I’m not convinced on either point.
If it does hold up… yeah, it’s fucky in that it’s another case of “signal you care about a thing by damaging the thing”.
Mostly just seems like another fairly straightforward costly signal? Not very fucky.
Same as above. I think this is what economists call a Veblen good.
I don’t think the article convinces me to be significantly more concerned about regular costly signals than I currently do, where the cost is entirely on the person sending the signal. That’s two and a half of the examples, and they seem like the least-fucky. I think… if I’m supposed to care about those, I’d probably want an article that specifically focuses on them, rather than mixing them with fuckier things.

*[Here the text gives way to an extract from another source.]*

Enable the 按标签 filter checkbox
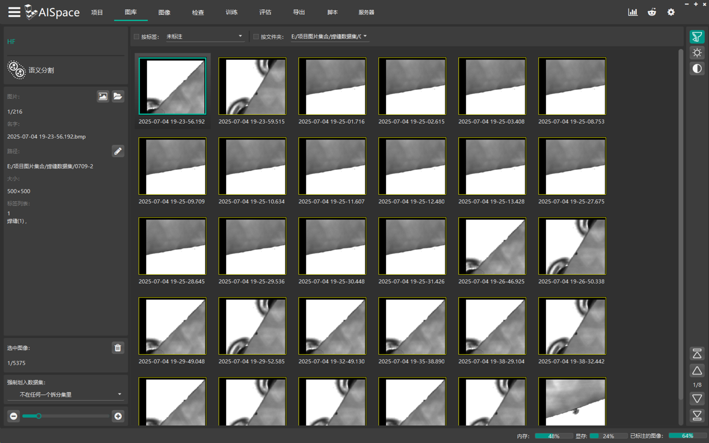Viewport: 709px width, 443px height. pyautogui.click(x=136, y=37)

The ones where (some of) the cost is to other people, or to the thing-supposedly-cared-about, are more worrying. But there’s also not enough detail here to convince me those are very common. And the example closest to my area of expertise is the one I don’t believe. I feel like a lot of my worry about these, in my initial reading, came from association with the others, that having separated out I find more-believable and less-fucky. I don’t think it’s deliberate, but I feel vaguely Motte-and-Baileyed.
Writing this has moved me from positive on the review to slightly negative. (Strictly speaking I didn’t cast a vote before, but I was expecting it would have been positive.) But I won’t be shocked if something I’ve missed brings me back to positive.